The expected energy price cap increase in October should be scrapped by the next prime minister and the cost covered with a windfall tax on oil and gas companies, the Liberal Democrat leader has said.
Sir Ed Davey said neither of the Tory leadership hopefuls – Liz Truss or Rishi Sunak – had grasped the enormity of the challenge that people are facing this autumn, as the cost of living crisis is set to get worse for millions of UK households.
Experts have predicted that the energy price cap could rise to £3,358 annually from October, and could hit £3,615 from January. In October 2021 the average energy bill was £1,400 a year.
The Liberal Democrat leader said that instead of consumers being hit in the pocket by the soaring prices, the government should cover the shortfall to energy suppliers.
The party estimated the cost of the policy would be £36bn and suggested the windfall tax on oil and gas company profits should be expanded to help cover it.
Sir Ed said: “The contest to be leader of the Conservative Party might as well be happening in a parallel universe. Neither candidate has any idea how to help families and pensioners through what could be the toughest winter in decades.
“We need bold and urgent action to help families pay their bills and heat their homes this winter. There is no other choice.”
Sir Ed added: “This is an emergency, and the government must step in now to save families and pensioners £1,400 by cancelling the planned rise in energy bills this October.”
It comes as Nicola Sturgeon has called for an urgent meeting between the heads of the devolved administrations to address the cost-of-living crisis.
In a letter sent on Monday, Ms Sturgeon urged Boris Johnson to move a proposed meeting between the heads of the UK’s governments from September to this week.
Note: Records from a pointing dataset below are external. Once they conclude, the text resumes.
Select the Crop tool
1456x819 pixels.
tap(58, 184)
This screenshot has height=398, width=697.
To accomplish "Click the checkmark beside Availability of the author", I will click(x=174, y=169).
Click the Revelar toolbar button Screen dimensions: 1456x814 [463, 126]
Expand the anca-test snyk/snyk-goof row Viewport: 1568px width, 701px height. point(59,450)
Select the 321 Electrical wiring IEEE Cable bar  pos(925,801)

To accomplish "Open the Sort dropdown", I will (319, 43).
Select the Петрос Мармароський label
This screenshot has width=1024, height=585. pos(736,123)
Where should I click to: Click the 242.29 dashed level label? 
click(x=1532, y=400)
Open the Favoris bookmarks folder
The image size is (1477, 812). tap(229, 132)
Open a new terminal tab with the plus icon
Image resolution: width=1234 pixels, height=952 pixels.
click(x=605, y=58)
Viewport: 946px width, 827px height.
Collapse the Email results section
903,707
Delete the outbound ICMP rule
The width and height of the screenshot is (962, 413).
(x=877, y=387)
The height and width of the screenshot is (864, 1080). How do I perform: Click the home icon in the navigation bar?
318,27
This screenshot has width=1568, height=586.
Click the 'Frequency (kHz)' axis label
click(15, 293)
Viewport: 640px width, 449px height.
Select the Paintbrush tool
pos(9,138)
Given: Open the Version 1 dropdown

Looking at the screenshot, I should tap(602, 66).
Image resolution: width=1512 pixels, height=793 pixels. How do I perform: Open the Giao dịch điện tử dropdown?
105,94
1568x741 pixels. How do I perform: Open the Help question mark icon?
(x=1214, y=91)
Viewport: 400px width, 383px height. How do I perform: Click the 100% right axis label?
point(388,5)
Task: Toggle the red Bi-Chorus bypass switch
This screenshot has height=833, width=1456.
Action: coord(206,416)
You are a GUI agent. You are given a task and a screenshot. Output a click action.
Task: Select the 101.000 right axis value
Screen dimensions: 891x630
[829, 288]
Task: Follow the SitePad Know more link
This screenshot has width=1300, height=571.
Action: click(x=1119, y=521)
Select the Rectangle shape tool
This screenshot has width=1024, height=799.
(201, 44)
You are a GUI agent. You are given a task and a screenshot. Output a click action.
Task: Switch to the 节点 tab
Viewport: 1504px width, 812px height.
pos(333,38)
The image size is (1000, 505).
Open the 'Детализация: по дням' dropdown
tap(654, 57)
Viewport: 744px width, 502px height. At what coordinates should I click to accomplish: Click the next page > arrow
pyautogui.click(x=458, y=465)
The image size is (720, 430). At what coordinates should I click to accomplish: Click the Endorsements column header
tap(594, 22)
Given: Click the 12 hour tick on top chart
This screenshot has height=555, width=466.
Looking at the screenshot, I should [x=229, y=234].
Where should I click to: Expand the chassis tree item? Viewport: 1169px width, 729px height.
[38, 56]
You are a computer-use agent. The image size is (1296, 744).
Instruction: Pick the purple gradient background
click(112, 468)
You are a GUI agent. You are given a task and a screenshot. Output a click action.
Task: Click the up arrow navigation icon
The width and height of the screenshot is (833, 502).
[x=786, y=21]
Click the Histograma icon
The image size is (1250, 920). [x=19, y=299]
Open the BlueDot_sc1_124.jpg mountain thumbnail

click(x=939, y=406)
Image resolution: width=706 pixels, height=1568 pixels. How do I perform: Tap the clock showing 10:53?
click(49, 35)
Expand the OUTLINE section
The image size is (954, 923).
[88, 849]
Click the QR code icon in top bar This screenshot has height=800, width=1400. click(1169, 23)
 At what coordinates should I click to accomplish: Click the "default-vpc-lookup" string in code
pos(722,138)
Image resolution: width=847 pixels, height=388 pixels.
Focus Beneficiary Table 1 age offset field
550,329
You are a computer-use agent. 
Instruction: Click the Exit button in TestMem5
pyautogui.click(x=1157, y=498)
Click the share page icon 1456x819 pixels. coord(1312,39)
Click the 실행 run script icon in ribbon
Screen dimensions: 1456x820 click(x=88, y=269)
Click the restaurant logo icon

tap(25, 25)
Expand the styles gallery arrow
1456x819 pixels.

Many of the “levers of government” required to tackle the issue remain reserved to Westminster, the first minister said in her letter, adding that actions taken by devolved administrations “will not be enough”.
“I am therefore writing to seek an emergency meeting of the Heads of Government Council and propose that we, as leaders of our respective governments, meet as soon as possible this week to discuss and agree urgent steps to help those in most need now, and also formulate a plan of action for the autumn and winter ahead.”
In her letter, the first minister stressed that “targeted“ support was necessary for the most vulnerable.
In response, a spokesperson for the prime minister said: “We recognise the pressures families across the United Kingdom are facing due to rising prices caused by global challenges.
“That’s why the UK government is providing 689,000 households in Scotland with the £650 cost-of-living payment, £300 for all Scottish pensioners and £400 to help people with their energy bills.
“We have also provided an extra £82m for the Scottish government to help vulnerable families at their discretion – in addition to the significant income tax and welfare powers they already have.
“The UK government’s spending review provided the Scottish government with a record £41bn annual settlement for the next three years and we will continue to work collaboratively with them.”